Ces dernières décennies, la production matérielle des sociétés humaines a été gigantesque, on peut même dire monstrueuse. Nous fabriquons trop d’objets qui deviennent plus ou moins rapidement des déchets. Il est temps de ralentir la production, de quitter la tyrannie de la nouveauté et de redonner leurs valeurs aux vieux objets.

Dans son livre Sans Valeur(2024, Bayard, collection “littérature intérieure”), l’autrice Gaëlle Obiégly rappelle l’histoire de Nelson Molina. A partir de 1981 et pendant ses 34 années de carrière au sein du Département de l’assainissement de New York (DSNY), Molina a récolté plus de 40·000 objets issus de poubelles aidé par ses collègues. Cette collection connue sous le nom Treasures in the Trash est aujourd’hui hébergée dans un garage du service d’assainissement en fonctionnement situé à Manhattan.

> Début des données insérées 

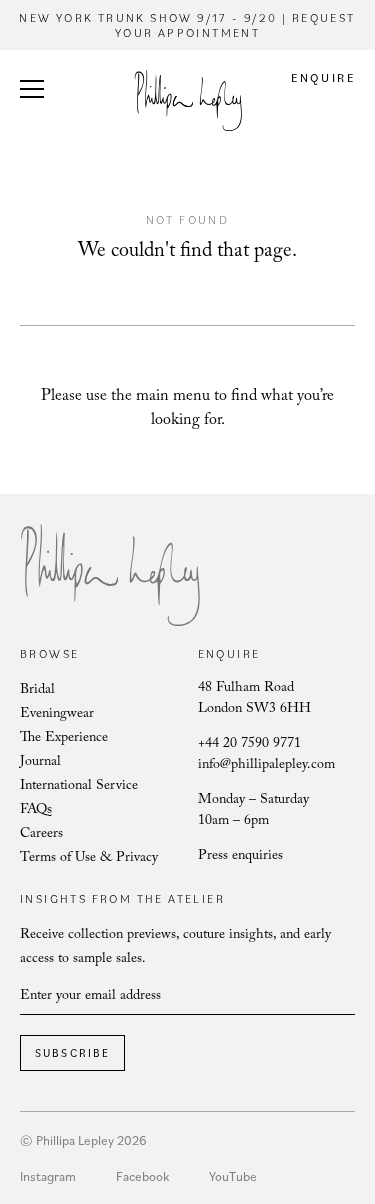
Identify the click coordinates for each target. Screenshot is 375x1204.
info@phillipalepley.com (266, 766)
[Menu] (32, 92)
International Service (79, 787)
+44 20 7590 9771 (249, 745)
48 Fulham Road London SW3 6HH (254, 699)
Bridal (37, 691)
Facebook (142, 1176)
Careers (41, 835)
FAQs (36, 811)
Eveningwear (57, 715)
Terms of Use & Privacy (89, 859)
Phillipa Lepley (188, 100)
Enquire (323, 77)
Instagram (48, 1176)
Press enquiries (240, 857)
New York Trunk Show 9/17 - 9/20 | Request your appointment (187, 25)
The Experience (64, 739)
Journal (40, 763)
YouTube (233, 1176)
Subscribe (73, 1053)
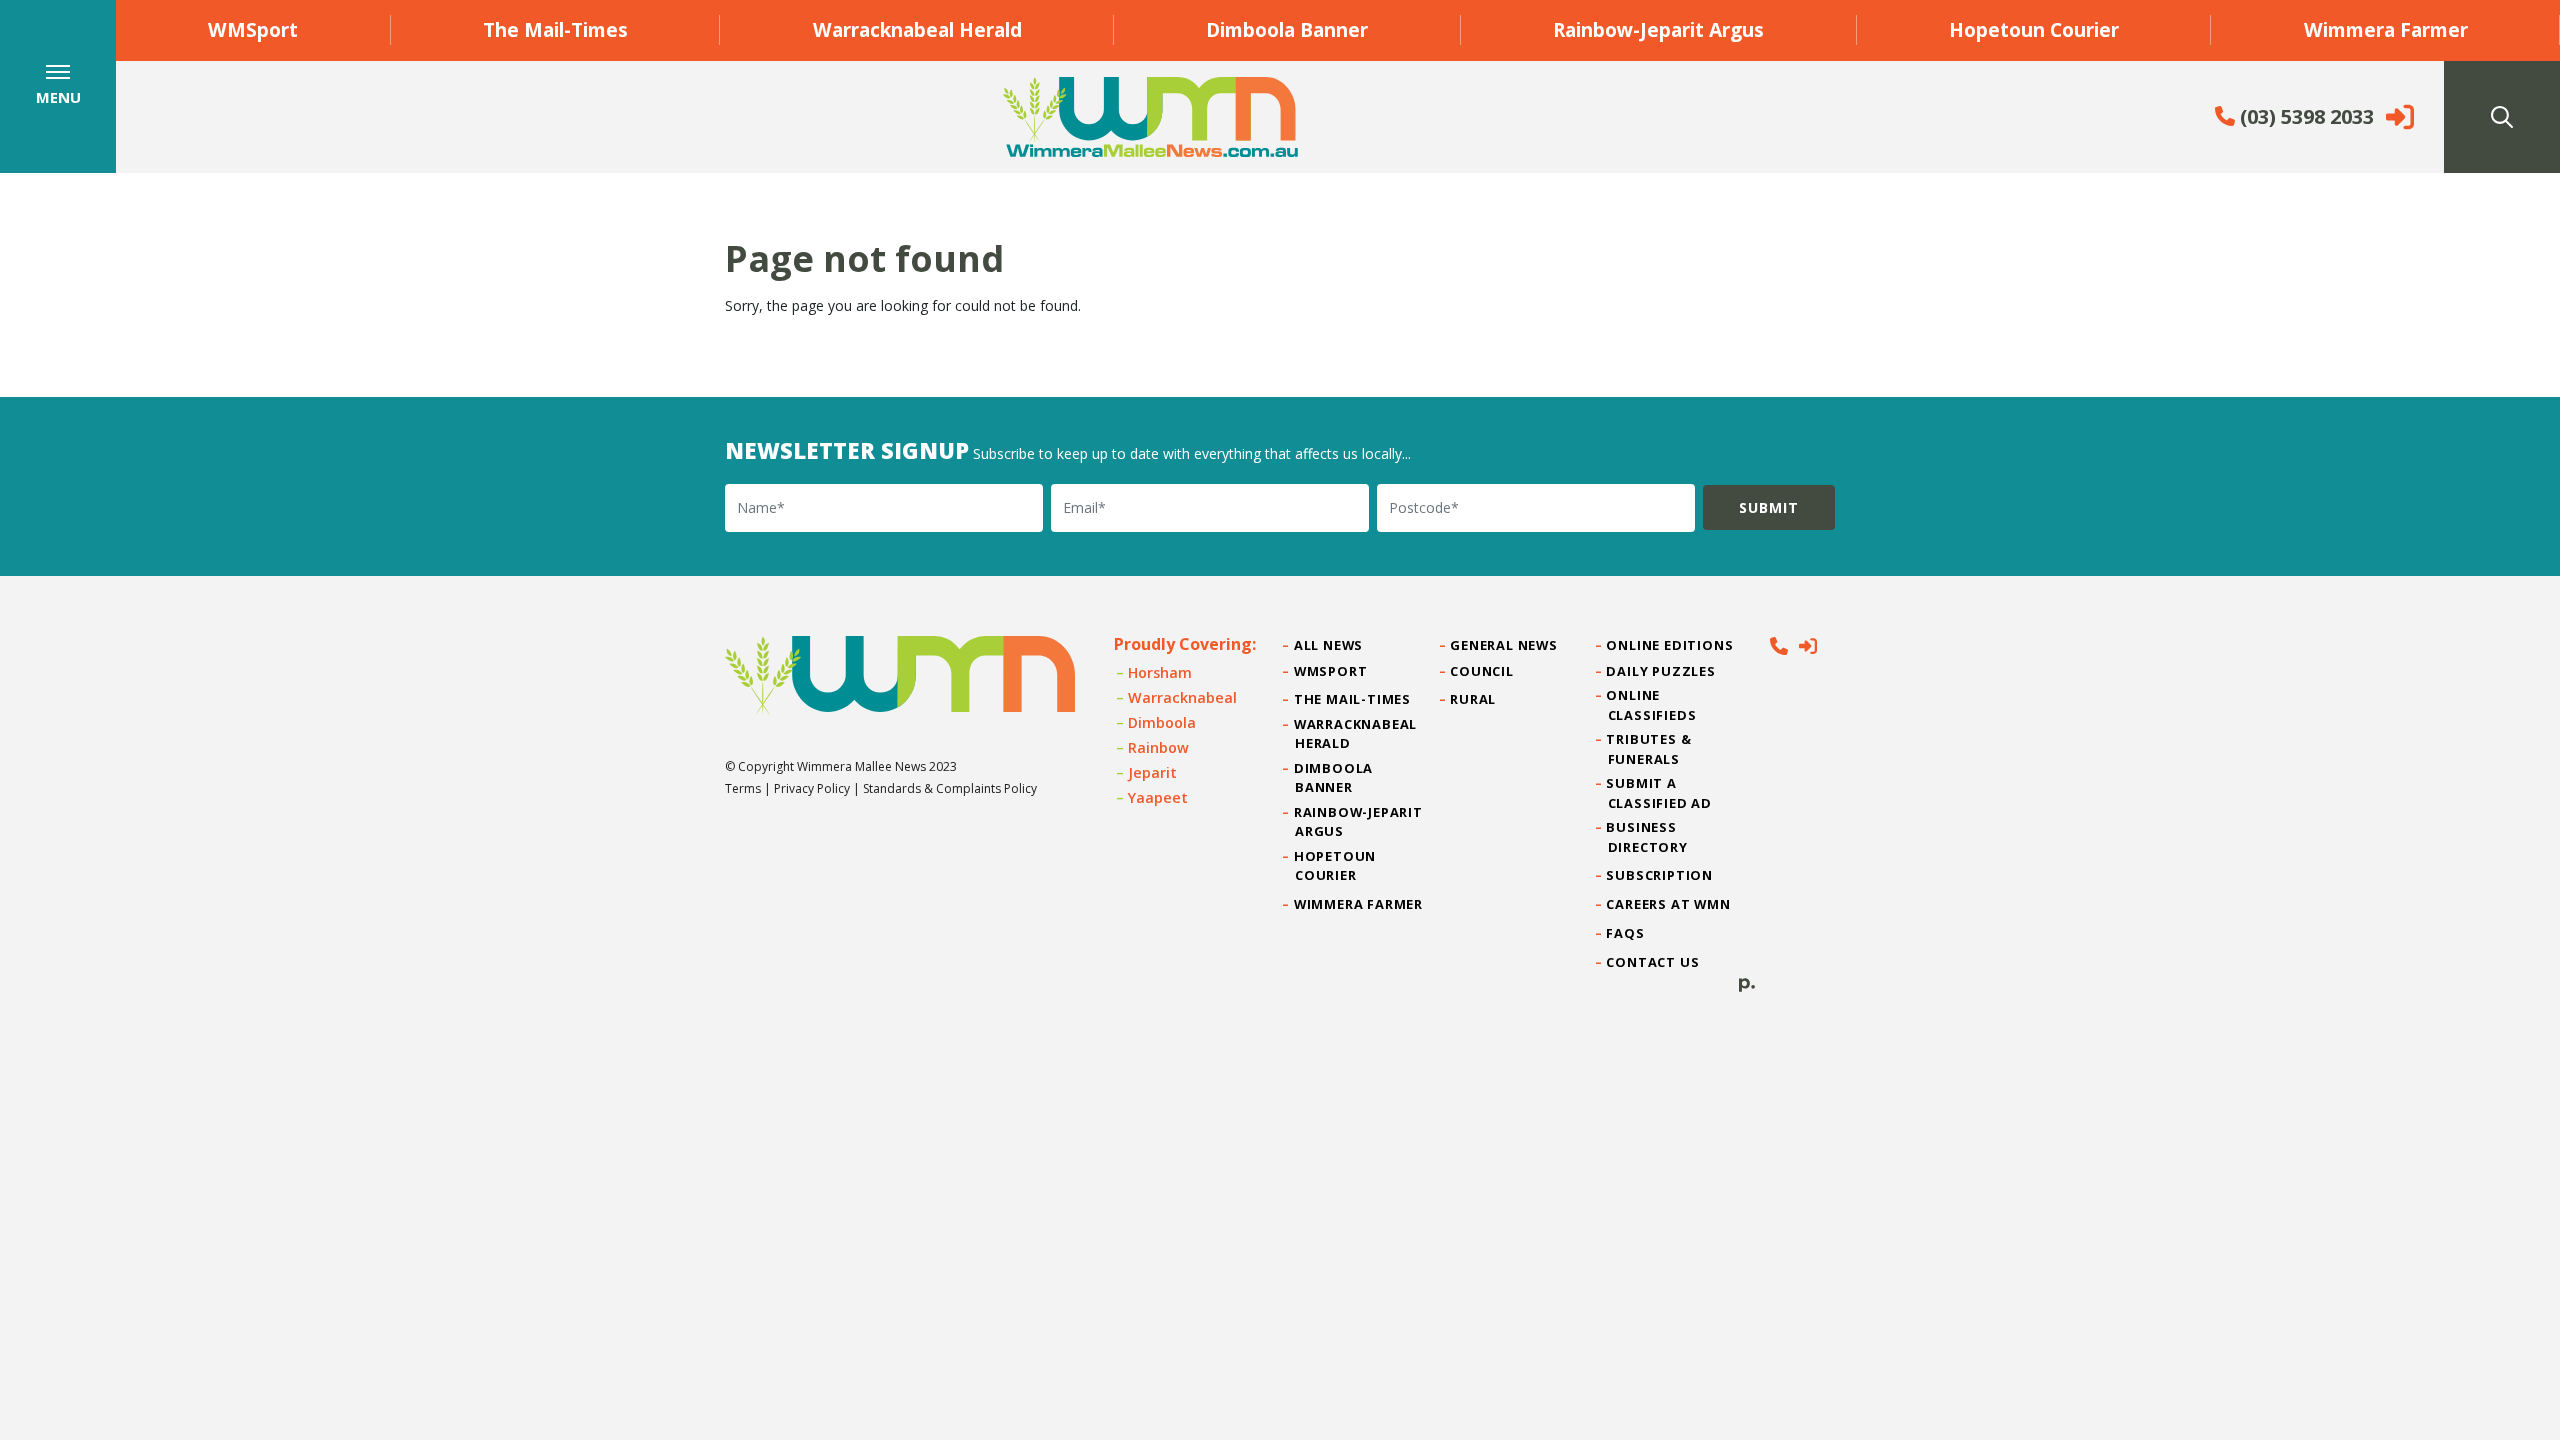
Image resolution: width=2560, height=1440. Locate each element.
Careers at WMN (1669, 904)
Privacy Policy (812, 788)
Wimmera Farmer (2386, 29)
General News (1504, 645)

Le deuxième étage du garage, trop fragile pour supporter des véhicules, est devenu une sorte de galerie. Elle abrite des centaines de peintures, de photographies, d’affiches, de cahiers, d’objets sortis du caniveau. Chacun est soigneusement encadré, accroché aux murs. L‘ensemble des pièces accrochées est très varié. Leur point commun, c’est leur provenance. Chaque pièce de la collection a été sauvée des déchets ménagers par les éboueurs de la ville de New York au fil de leurs itinéraires quotidiens”. Gaëlle Obiégly, Sans Valeur

Nelson Molina, aujourd’hui retraité, souhaite que sa collection devienne un véritable musée dans un beau bâtiment accessible aux publics (actuellement la collection n’est visible que lors visites spéciales). Partenaire officiel du DSNY pour nettoyer la ville et réduire la quantité de déchets envoyés en décharge, la Sanitation Foundation soutient depuis plusieurs années le projet de Molina. En 2019, HELLER Films a collaboré avec la Fondation pour produire uncourt-métragequi suit l’éboueur-currateur lors de son dernier jour de travail. Ce court-métrage sensible montre comment Molina trouve avec flair des objets dans les poubelles et le suit ensuite pendant qu’il présente avec enthousiasme sa collection.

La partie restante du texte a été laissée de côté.